In the afternoon of my 2nd day of travel from Ft. Myers, I arrive at the gate at MCAS Cherry Point. I park and go into the Marine police’s little hut at the gate, show my orders and ask directions to VMT 203. I drive on there, park in their lot, and turn in copies of my orders in the squadron’s administration office thus ending my official leave. I talk with admin personnel, a pilot instructor or 2 and a student pilot or 2 to glean needed information about Cherry Point. I soon drive on to the BOQ seeking a place to lay my weary head this night.

While still at Vance, I got word thru the grapevine that all the BOQ rooms at Cherry Point were full and that I would have to rent an apartment or such off base in which to live.

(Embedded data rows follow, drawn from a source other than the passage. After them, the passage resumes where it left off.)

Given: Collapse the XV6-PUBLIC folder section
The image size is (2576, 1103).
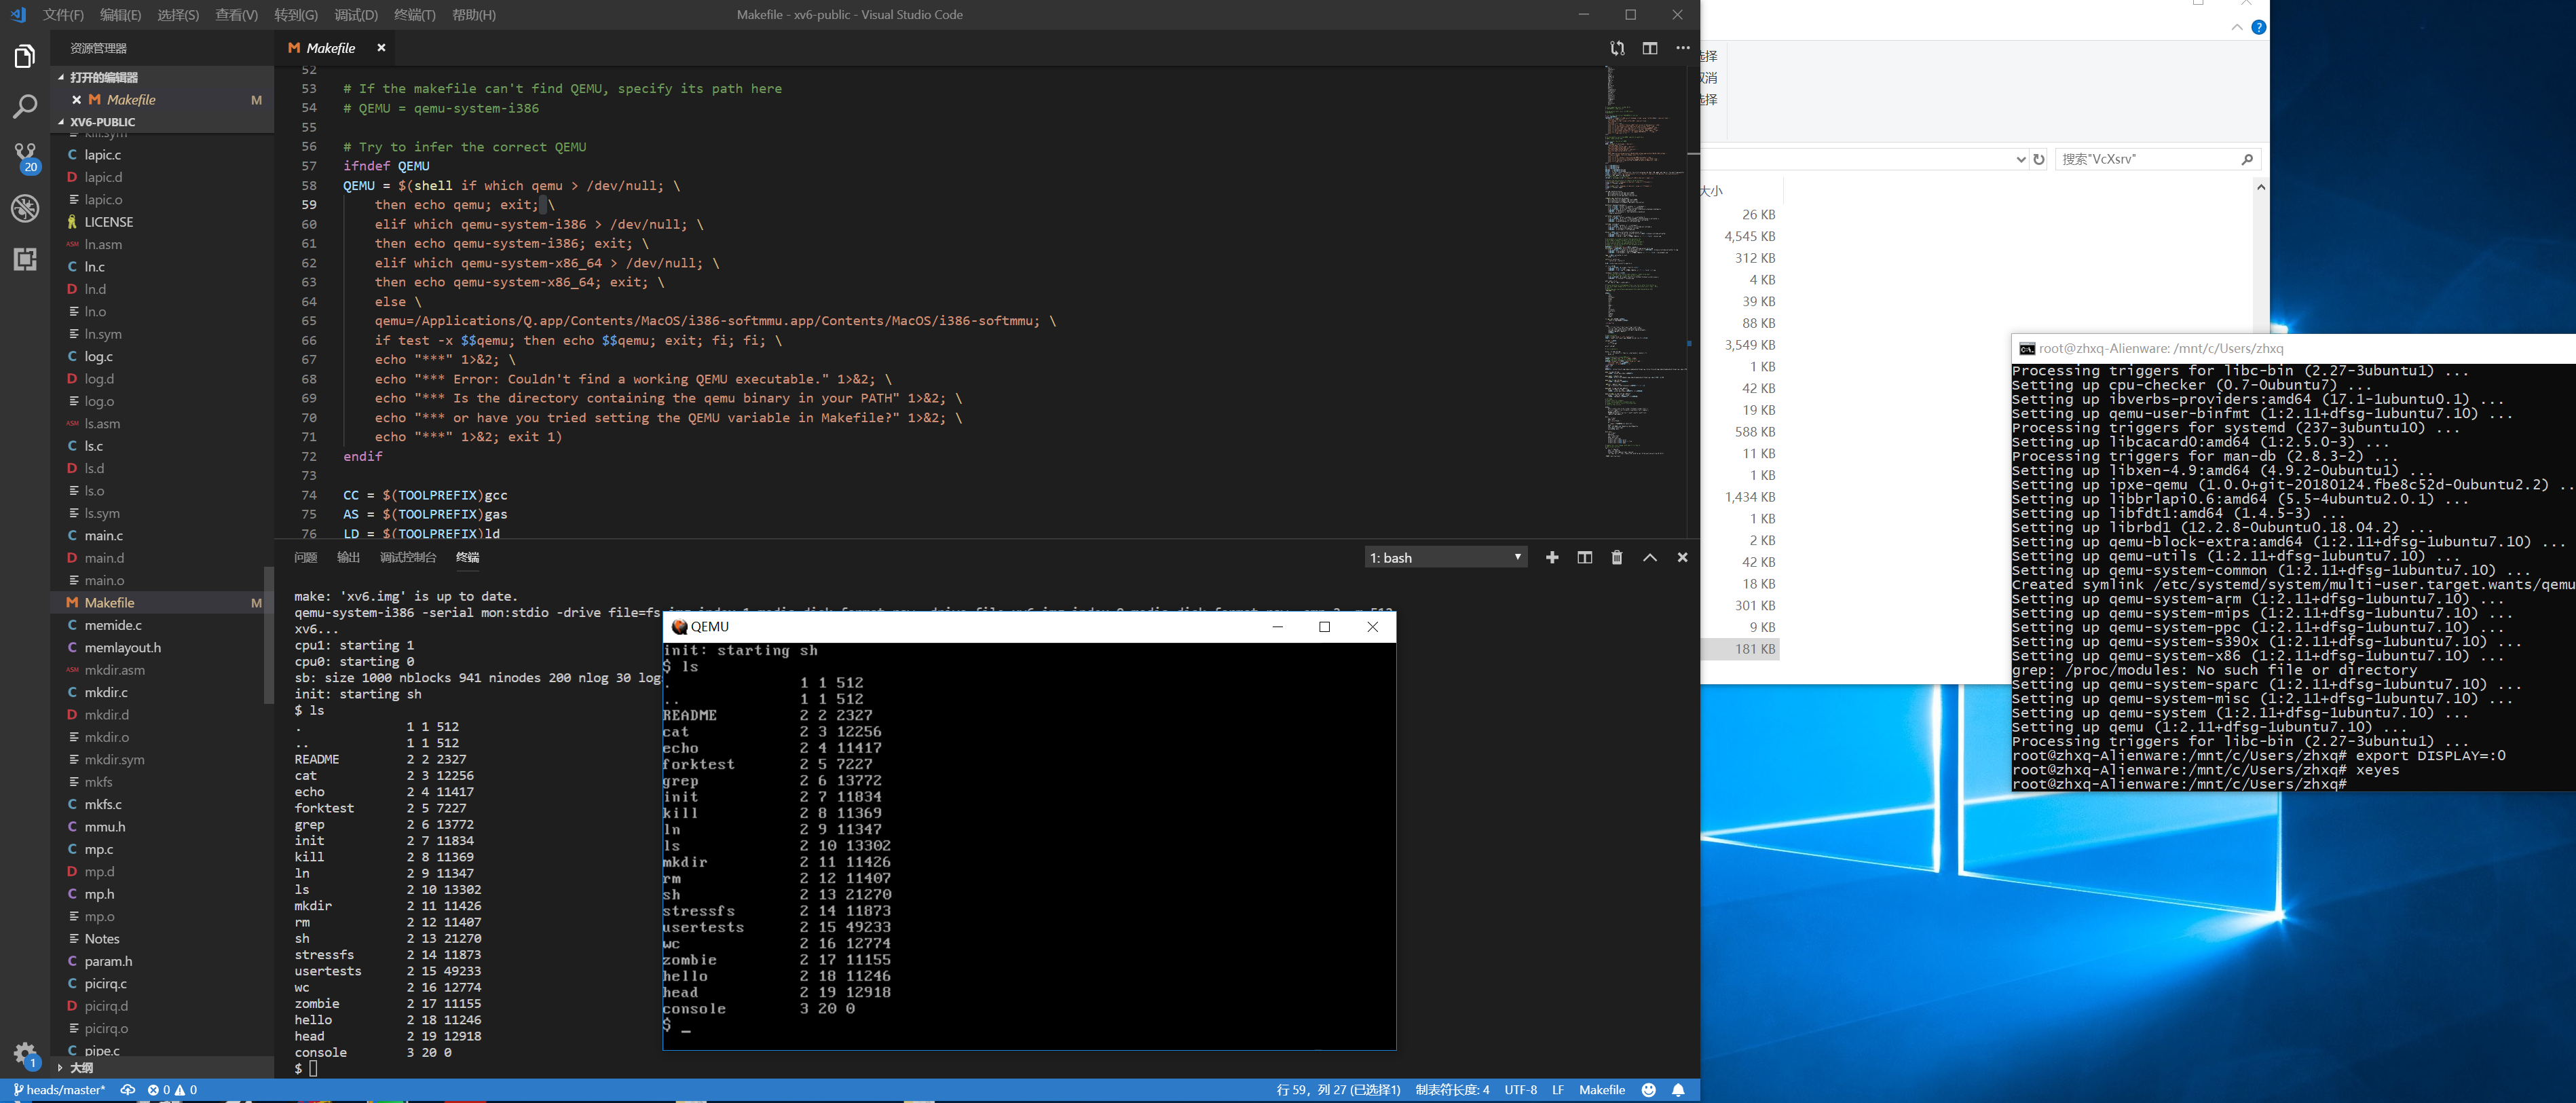Looking at the screenshot, I should point(102,122).
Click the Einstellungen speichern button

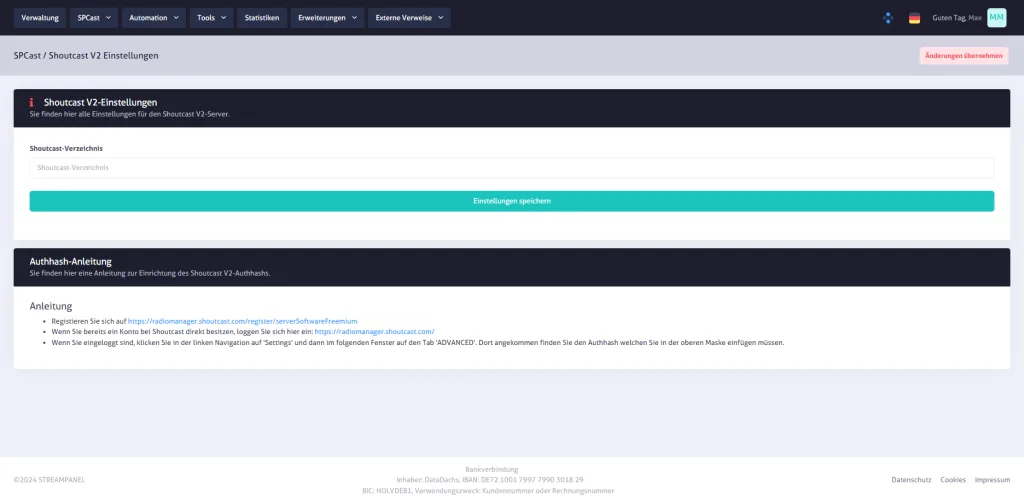tap(512, 201)
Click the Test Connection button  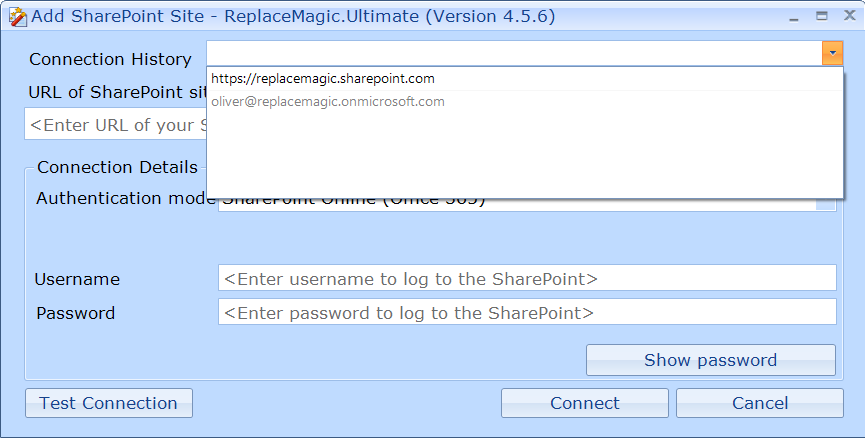click(x=108, y=403)
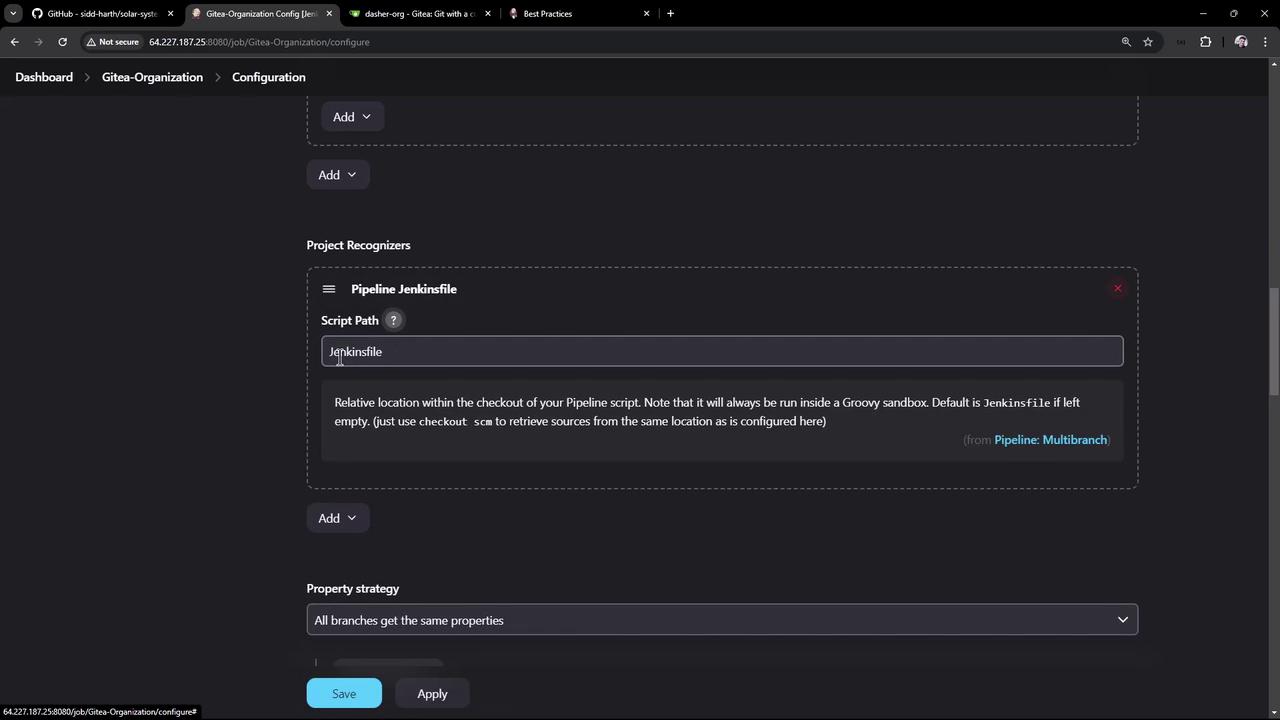
Task: Bookmark this page with the star icon
Action: click(1148, 42)
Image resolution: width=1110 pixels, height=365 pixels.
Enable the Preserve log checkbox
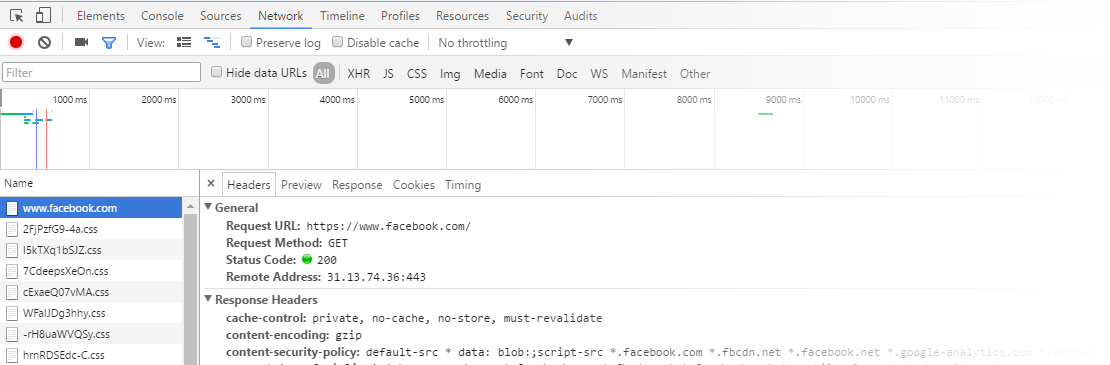[x=246, y=42]
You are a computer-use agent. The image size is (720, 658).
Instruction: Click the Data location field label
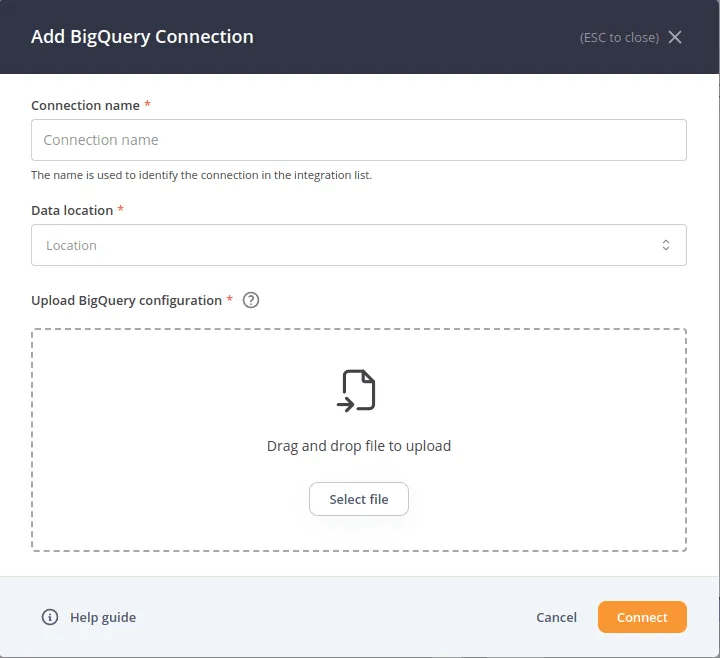(x=72, y=210)
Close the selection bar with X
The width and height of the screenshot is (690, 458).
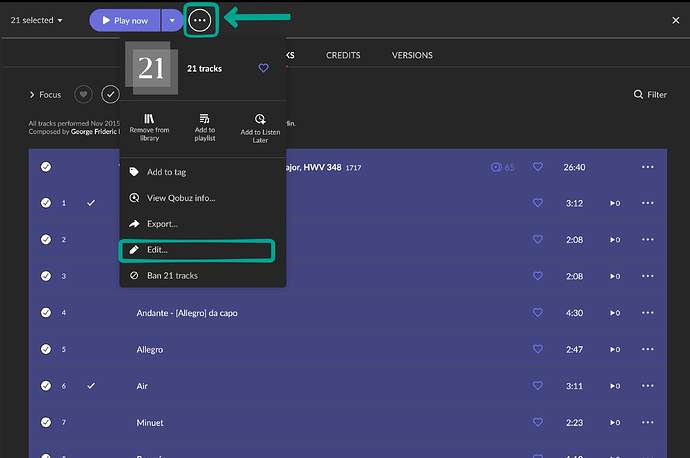click(670, 20)
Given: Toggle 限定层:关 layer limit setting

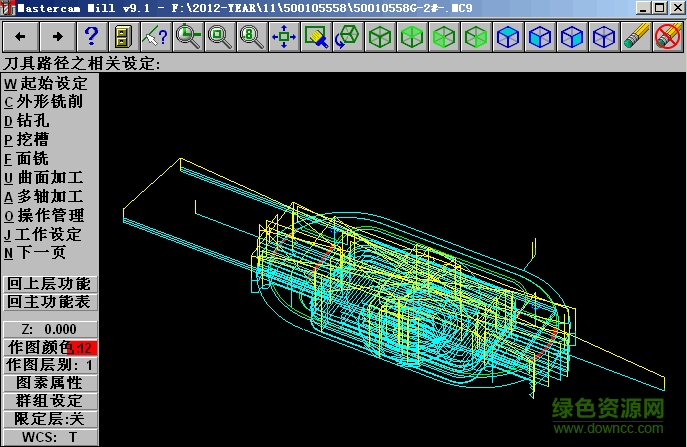Looking at the screenshot, I should [50, 418].
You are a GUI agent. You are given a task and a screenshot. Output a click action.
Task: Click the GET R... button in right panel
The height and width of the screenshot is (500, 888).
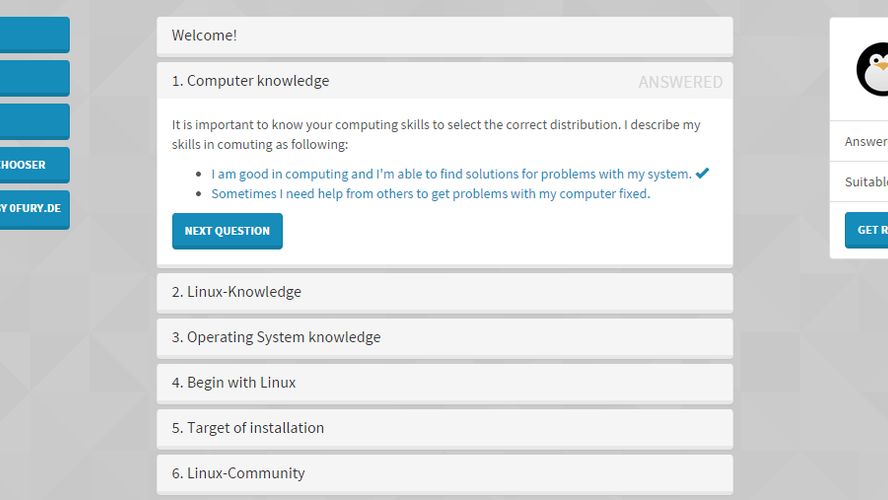coord(866,230)
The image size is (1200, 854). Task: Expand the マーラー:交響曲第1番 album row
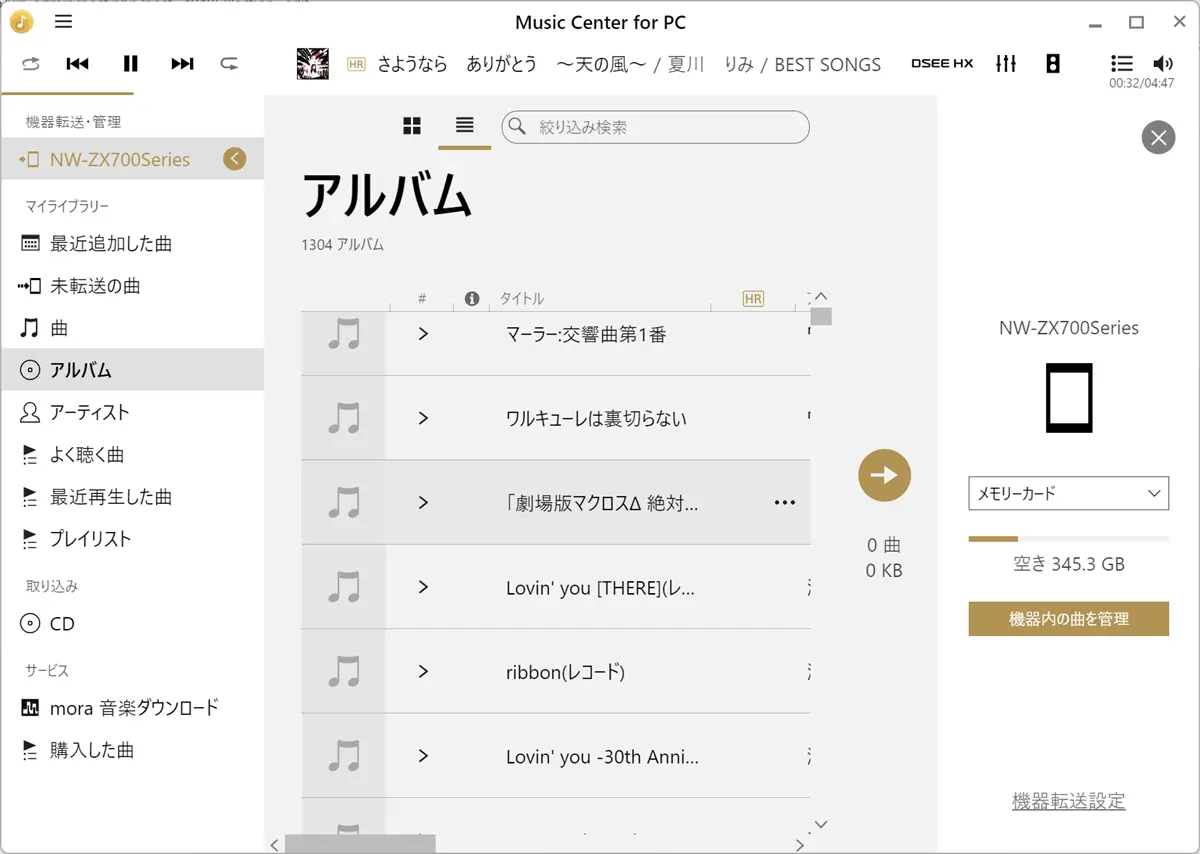[423, 334]
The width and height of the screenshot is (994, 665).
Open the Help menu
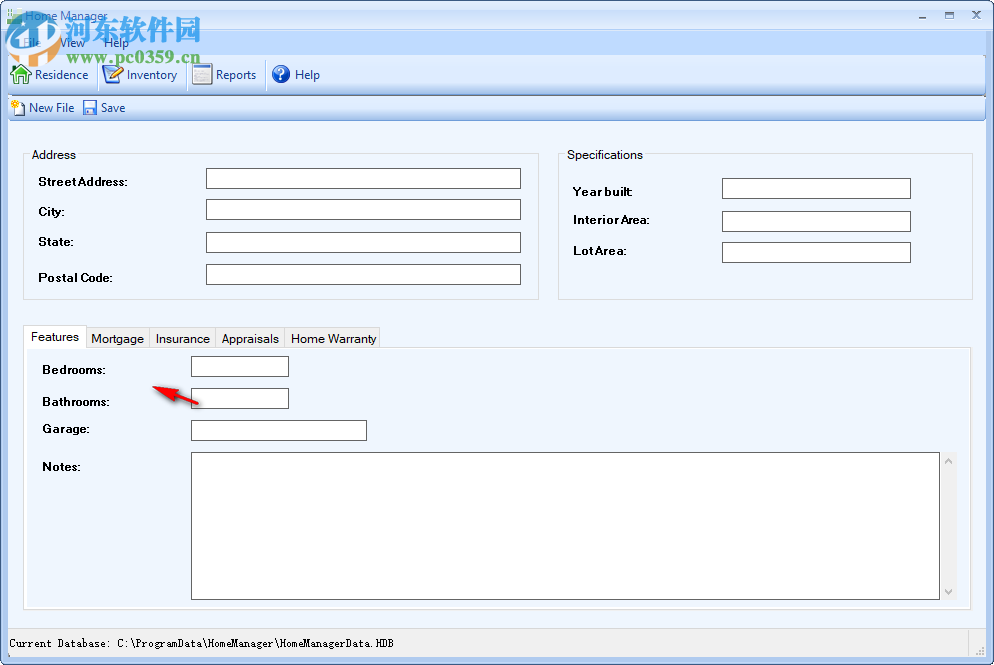[x=116, y=43]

If so, then I would be paid a “housing” allowance each month. Thus far, I had not been paid that allowance because I lodged in the BOQs. In order to receive this allowance, I would have to obtain a document from base housing stating that no BOQ room was available for me. So I thought I could get that document from the BOQ office this evening, then go check into a motel off base and start looking for an apartment to rent the next day.

So when the young Marine corporal manning the BOQ office tells me that rooms are available, I am plenty surprised. I ask to be assigned to a room, receive my room key and take in a bag of just a few essentials. I eat a nice supper in the nearby officer’s chow hall and soon go on to Dreamland after a long day of driving.